Off the back of the CBN’s intense defence of the Naira, which has seen the CBN spend about $29bn, YTD defending the Naira. An analysis of the drop shows that the fall rate picked up in the last few months, dropping almost $200,000 daily, as the CBN stepped up its defence of the naira currency from the foreign exchange reserves.

The reserves, which stood at $37.7bn a month ago, had fallen by $2bn within one month: it tumbled from $39.1bn on October 21 to $37.1bn on November 21.

The naira has fallen 12.1 percent against the dollar this year, including a one-off, 8 percent devaluation by the central bank last month, as global oil prices plunged.

On November 25, however, the central bank devalued the local currency in a bid to reduce pressure on the national currency.

CBN governor, Mr. Godwin Emefiele, last Friday, said that the apex bank was forced to devalue the national currency in the face of the depleting reserves.

Emefiele said, “The CBN has spent a substantial amount of its reserves in shoring up the naira and in contrast, inflow of forex into the banks or the country has been less than anticipated in view of dwindling oil prices.

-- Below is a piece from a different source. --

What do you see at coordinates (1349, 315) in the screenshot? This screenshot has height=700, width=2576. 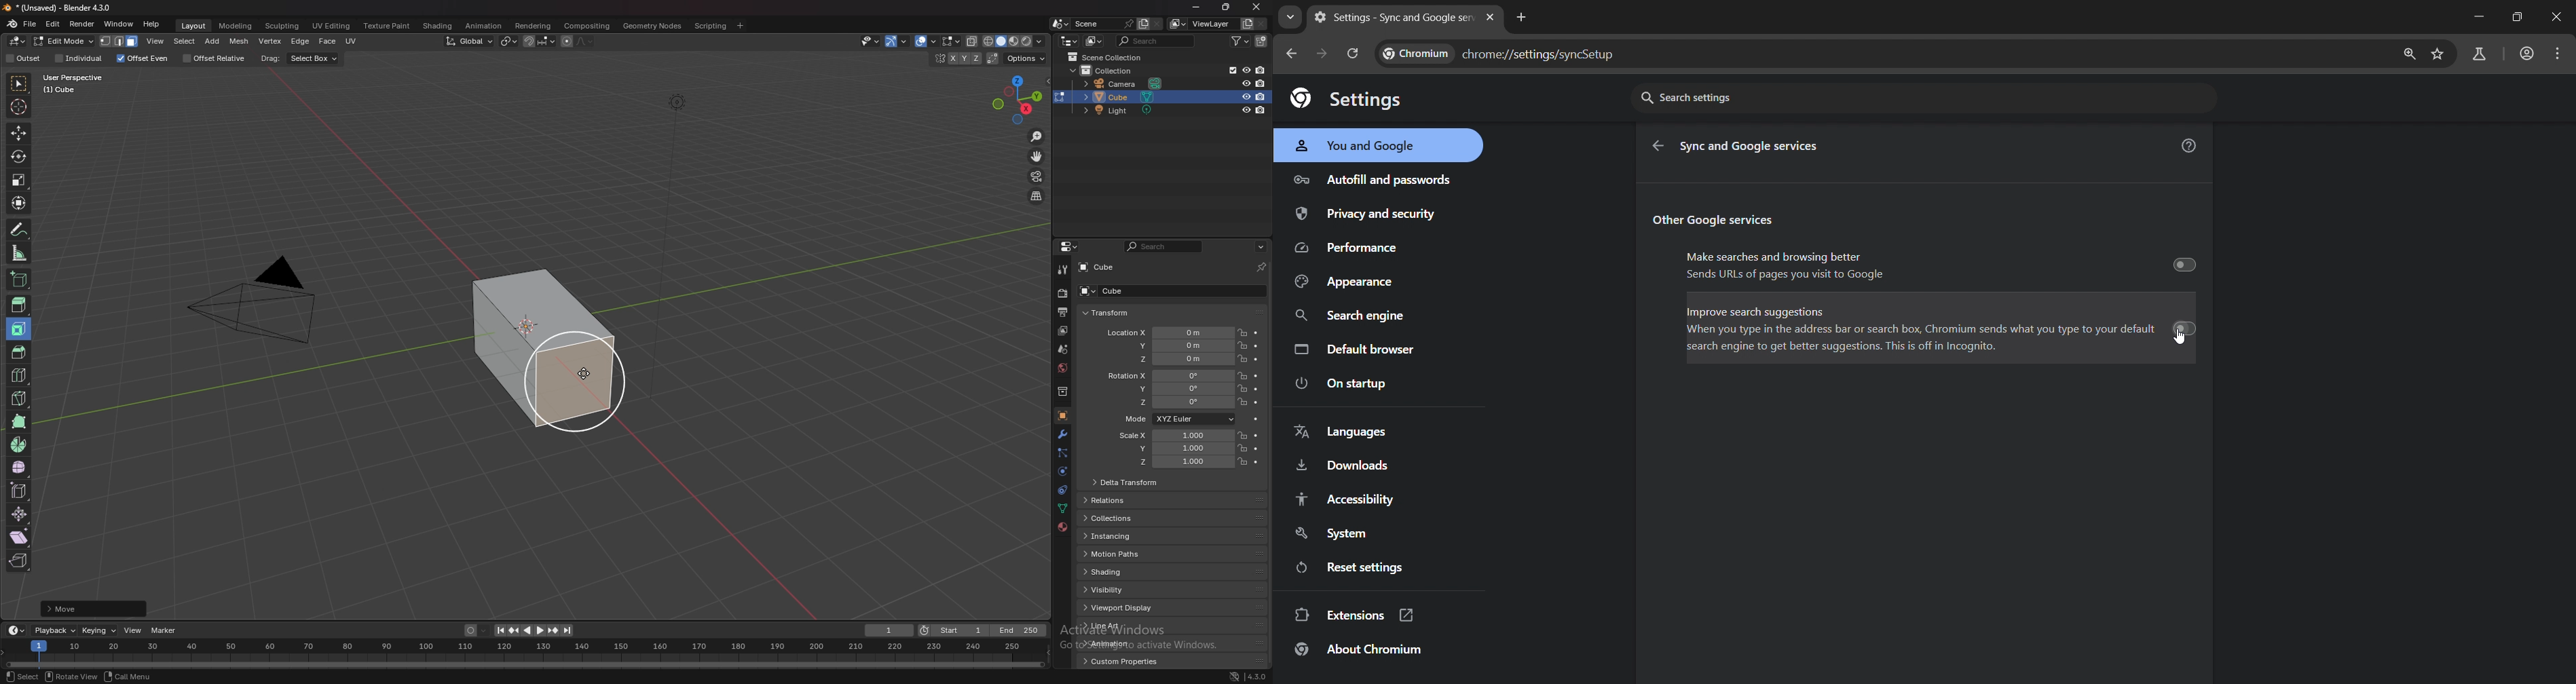 I see `search engine` at bounding box center [1349, 315].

“The CBN took the decision that it would be sub-optimal to continue to heavily deplete the country’s reserves in defending the naira. This decision was appropriate because neither the central bank nor the federal government is in control of the major factors causing the depreciation of the nation’s currency.”

Arguing further, he said, “In fact the Russian central bank has abandoned its defense of the currency and allowed the depreciation of the currency, but only after it was said to have spent over $90 billion in defending the currency over a couple of months.”

Brent crude oil slipped below $66 a barrel on Wednesday, just above a five-year low, on mounting signs of oversupply and lacklustre demand as global economic growth falters.

The price of the North Sea oil benchmark has fallen more than 40 percent since June as new supplies of high-quality crude from North America have fed a glut of fuel in many parts of the world.